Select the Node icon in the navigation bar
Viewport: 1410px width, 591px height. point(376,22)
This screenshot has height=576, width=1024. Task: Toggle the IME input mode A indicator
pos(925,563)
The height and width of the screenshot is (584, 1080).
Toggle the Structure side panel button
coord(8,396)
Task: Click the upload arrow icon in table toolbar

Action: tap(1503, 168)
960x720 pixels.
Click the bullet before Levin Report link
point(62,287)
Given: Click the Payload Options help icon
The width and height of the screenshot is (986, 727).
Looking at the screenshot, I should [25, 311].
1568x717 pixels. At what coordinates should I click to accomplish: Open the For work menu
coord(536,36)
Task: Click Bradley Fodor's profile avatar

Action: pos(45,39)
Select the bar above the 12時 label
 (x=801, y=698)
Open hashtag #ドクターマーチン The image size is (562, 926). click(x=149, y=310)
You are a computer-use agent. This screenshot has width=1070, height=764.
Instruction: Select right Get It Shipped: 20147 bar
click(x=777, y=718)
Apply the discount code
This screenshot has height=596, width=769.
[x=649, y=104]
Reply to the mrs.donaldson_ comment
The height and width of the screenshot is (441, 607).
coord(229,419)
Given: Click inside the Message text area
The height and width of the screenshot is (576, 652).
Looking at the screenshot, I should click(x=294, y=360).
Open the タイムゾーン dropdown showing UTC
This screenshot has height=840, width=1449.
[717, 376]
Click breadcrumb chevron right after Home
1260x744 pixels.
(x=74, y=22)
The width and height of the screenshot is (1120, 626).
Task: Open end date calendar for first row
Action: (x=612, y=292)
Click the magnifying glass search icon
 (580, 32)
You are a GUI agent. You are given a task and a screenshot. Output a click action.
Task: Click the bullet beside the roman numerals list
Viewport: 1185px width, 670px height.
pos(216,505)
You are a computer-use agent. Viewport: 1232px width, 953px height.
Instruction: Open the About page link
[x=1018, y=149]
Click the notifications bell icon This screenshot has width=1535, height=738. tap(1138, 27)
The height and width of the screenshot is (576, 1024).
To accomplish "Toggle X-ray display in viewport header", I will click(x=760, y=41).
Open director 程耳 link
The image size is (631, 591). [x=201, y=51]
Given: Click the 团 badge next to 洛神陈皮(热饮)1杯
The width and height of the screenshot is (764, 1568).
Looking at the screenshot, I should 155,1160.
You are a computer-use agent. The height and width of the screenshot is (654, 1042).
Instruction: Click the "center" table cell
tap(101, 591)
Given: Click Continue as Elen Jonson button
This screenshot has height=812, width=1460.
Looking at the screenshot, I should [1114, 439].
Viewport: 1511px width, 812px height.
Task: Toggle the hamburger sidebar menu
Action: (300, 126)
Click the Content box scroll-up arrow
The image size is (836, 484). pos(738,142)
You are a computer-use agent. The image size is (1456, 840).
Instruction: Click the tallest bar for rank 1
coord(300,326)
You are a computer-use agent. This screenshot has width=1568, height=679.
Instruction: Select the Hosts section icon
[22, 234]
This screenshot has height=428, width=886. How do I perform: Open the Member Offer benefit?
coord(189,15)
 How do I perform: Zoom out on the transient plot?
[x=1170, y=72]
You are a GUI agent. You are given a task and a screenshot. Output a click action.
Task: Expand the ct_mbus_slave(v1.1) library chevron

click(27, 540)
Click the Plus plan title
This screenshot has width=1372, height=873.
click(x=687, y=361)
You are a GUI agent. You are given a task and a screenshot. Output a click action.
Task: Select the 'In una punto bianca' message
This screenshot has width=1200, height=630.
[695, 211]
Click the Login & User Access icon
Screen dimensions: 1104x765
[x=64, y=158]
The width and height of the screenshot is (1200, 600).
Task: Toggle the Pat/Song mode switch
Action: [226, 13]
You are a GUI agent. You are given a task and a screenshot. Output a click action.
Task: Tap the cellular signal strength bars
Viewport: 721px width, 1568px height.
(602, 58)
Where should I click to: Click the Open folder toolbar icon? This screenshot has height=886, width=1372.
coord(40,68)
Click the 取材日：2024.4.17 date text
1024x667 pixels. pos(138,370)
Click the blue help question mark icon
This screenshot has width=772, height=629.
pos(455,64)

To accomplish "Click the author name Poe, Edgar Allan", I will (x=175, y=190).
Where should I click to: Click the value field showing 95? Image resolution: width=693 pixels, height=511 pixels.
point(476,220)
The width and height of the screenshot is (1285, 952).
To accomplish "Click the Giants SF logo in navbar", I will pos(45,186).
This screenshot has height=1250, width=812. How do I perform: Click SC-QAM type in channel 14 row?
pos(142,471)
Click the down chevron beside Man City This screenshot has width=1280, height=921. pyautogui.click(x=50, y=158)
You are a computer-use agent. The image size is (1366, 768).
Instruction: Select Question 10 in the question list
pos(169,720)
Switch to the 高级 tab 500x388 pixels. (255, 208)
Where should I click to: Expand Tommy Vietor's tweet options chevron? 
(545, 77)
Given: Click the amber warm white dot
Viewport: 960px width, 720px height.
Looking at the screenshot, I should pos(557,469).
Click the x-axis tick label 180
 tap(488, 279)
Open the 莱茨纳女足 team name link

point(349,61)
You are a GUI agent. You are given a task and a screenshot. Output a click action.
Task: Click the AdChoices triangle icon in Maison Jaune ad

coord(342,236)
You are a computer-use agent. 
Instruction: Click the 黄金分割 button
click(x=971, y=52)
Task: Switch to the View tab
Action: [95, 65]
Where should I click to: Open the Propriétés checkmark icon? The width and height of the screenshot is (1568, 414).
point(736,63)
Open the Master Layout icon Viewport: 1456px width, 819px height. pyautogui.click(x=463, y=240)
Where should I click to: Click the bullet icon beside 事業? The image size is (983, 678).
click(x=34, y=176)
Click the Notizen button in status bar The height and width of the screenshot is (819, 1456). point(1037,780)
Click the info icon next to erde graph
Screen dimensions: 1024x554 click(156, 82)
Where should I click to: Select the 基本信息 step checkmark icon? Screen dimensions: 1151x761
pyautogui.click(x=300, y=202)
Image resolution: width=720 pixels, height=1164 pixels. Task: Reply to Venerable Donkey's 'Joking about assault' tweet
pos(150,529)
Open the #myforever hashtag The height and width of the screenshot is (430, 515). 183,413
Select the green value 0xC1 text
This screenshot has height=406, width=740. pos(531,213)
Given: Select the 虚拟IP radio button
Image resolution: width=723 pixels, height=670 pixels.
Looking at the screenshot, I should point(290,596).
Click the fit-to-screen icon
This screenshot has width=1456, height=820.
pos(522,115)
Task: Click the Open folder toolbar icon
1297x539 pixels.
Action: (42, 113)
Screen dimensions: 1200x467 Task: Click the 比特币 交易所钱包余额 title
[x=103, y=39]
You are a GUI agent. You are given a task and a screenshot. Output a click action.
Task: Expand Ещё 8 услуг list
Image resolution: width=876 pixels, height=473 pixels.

WHAT IS NEEDED: Output the records in full. Match them exactly.

TASK SOLUTION:
Select the Node icon in the navigation bar
Viewport: 1410px width, 591px height. point(376,22)
This screenshot has height=576, width=1024. Task: Toggle the IME input mode A indicator
pos(925,563)
The height and width of the screenshot is (584, 1080).
Toggle the Structure side panel button
coord(8,396)
Task: Click the upload arrow icon in table toolbar

Action: tap(1503, 168)
960x720 pixels.
Click the bullet before Levin Report link
point(62,287)
Given: Click the Payload Options help icon
The width and height of the screenshot is (986, 727).
Looking at the screenshot, I should [25, 311].
1568x717 pixels. At what coordinates should I click to accomplish: Open the For work menu
coord(536,36)
Task: Click Bradley Fodor's profile avatar

Action: pos(45,39)
Select the bar above the 12時 label
 (x=801, y=698)
Open hashtag #ドクターマーチン The image size is (562, 926). click(x=149, y=310)
You are a computer-use agent. This screenshot has width=1070, height=764.
Instruction: Select right Get It Shipped: 20147 bar
click(x=777, y=718)
Apply the discount code
This screenshot has height=596, width=769.
[x=649, y=104]
Reply to the mrs.donaldson_ comment
The height and width of the screenshot is (441, 607).
coord(229,419)
Given: Click inside the Message text area
The height and width of the screenshot is (576, 652).
Looking at the screenshot, I should click(x=294, y=360).
Open the タイムゾーン dropdown showing UTC
This screenshot has height=840, width=1449.
[717, 376]
Click breadcrumb chevron right after Home
1260x744 pixels.
(x=74, y=22)
The width and height of the screenshot is (1120, 626).
Task: Open end date calendar for first row
Action: (x=612, y=292)
Click the magnifying glass search icon
 (580, 32)
You are a GUI agent. You are given a task and a screenshot. Output a click action.
Task: Click the bullet beside the roman numerals list
Viewport: 1185px width, 670px height.
pos(216,505)
You are a computer-use agent. Viewport: 1232px width, 953px height.
Instruction: Open the About page link
[x=1018, y=149]
Click the notifications bell icon This screenshot has width=1535, height=738. tap(1138, 27)
The height and width of the screenshot is (576, 1024).
To accomplish "Toggle X-ray display in viewport header", I will click(x=760, y=41).
Open director 程耳 link
The image size is (631, 591). [x=201, y=51]
Given: Click the 团 badge next to 洛神陈皮(热饮)1杯
The width and height of the screenshot is (764, 1568).
Looking at the screenshot, I should 155,1160.
You are a computer-use agent. The height and width of the screenshot is (654, 1042).
Instruction: Click the "center" table cell
tap(101, 591)
Given: Click Continue as Elen Jonson button
This screenshot has height=812, width=1460.
Looking at the screenshot, I should [1114, 439].
Viewport: 1511px width, 812px height.
Task: Toggle the hamburger sidebar menu
Action: (300, 126)
Click the Content box scroll-up arrow
The image size is (836, 484). pos(738,142)
You are a computer-use agent. The image size is (1456, 840).
Instruction: Click the tallest bar for rank 1
coord(300,326)
You are a computer-use agent. This screenshot has width=1568, height=679.
Instruction: Select the Hosts section icon
[22, 234]
This screenshot has height=428, width=886. How do I perform: Open the Member Offer benefit?
coord(189,15)
 How do I perform: Zoom out on the transient plot?
[x=1170, y=72]
You are a GUI agent. You are given a task and a screenshot. Output a click action.
Task: Expand the ct_mbus_slave(v1.1) library chevron

click(27, 540)
Click the Plus plan title
This screenshot has width=1372, height=873.
click(x=687, y=361)
You are a GUI agent. You are given a task and a screenshot. Output a click action.
Task: Select the 'In una punto bianca' message
This screenshot has width=1200, height=630.
[695, 211]
Click the Login & User Access icon
Screen dimensions: 1104x765
[x=64, y=158]
The width and height of the screenshot is (1200, 600).
Task: Toggle the Pat/Song mode switch
Action: [226, 13]
You are a GUI agent. You are given a task and a screenshot. Output a click action.
Task: Tap the cellular signal strength bars
Viewport: 721px width, 1568px height.
(602, 58)
Where should I click to: Click the Open folder toolbar icon? This screenshot has height=886, width=1372.
coord(40,68)
Click the 取材日：2024.4.17 date text
1024x667 pixels. pos(138,370)
Click the blue help question mark icon
This screenshot has width=772, height=629.
pos(455,64)

To accomplish "Click the author name Poe, Edgar Allan", I will (x=175, y=190).
Where should I click to: Click the value field showing 95? Image resolution: width=693 pixels, height=511 pixels.
point(476,220)
The width and height of the screenshot is (1285, 952).
To accomplish "Click the Giants SF logo in navbar", I will pos(45,186).
This screenshot has height=1250, width=812. How do I perform: Click SC-QAM type in channel 14 row?
pos(142,471)
Click the down chevron beside Man City This screenshot has width=1280, height=921. pyautogui.click(x=50, y=158)
You are a computer-use agent. The image size is (1366, 768).
Instruction: Select Question 10 in the question list
pos(169,720)
Switch to the 高级 tab 500x388 pixels. (255, 208)
Where should I click to: Expand Tommy Vietor's tweet options chevron? 
(545, 77)
Given: Click the amber warm white dot
Viewport: 960px width, 720px height.
Looking at the screenshot, I should pos(557,469).
Click the x-axis tick label 180
 tap(488, 279)
Open the 莱茨纳女足 team name link

point(349,61)
You are a GUI agent. You are given a task and a screenshot. Output a click action.
Task: Click the AdChoices triangle icon in Maison Jaune ad

coord(342,236)
You are a computer-use agent. 
Instruction: Click the 黄金分割 button
click(x=971, y=52)
Task: Switch to the View tab
Action: [95, 65]
Where should I click to: Open the Propriétés checkmark icon? The width and height of the screenshot is (1568, 414).
point(736,63)
Open the Master Layout icon Viewport: 1456px width, 819px height. pyautogui.click(x=463, y=240)
Where should I click to: Click the bullet icon beside 事業? The image size is (983, 678).
click(x=34, y=176)
Click the Notizen button in status bar The height and width of the screenshot is (819, 1456). point(1037,780)
Click the info icon next to erde graph
Screen dimensions: 1024x554 click(156, 82)
Where should I click to: Select the 基本信息 step checkmark icon? Screen dimensions: 1151x761
pyautogui.click(x=300, y=202)
Image resolution: width=720 pixels, height=1164 pixels. Task: Reply to Venerable Donkey's 'Joking about assault' tweet
pos(150,529)
Open the #myforever hashtag The height and width of the screenshot is (430, 515). 183,413
Select the green value 0xC1 text
This screenshot has height=406, width=740. pos(531,213)
Given: Select the 虚拟IP radio button
Image resolution: width=723 pixels, height=670 pixels.
Looking at the screenshot, I should point(290,596).
Click the fit-to-screen icon
This screenshot has width=1456, height=820.
pos(522,115)
Task: Click the Open folder toolbar icon
1297x539 pixels.
Action: (42, 113)
Screen dimensions: 1200x467 Task: Click the 比特币 交易所钱包余额 title
[x=103, y=39]
You are a GUI agent. You are given a task and a screenshot. Output a click action.
Task: Expand Ещё 8 услуг list
Image resolution: width=876 pixels, height=473 pixels.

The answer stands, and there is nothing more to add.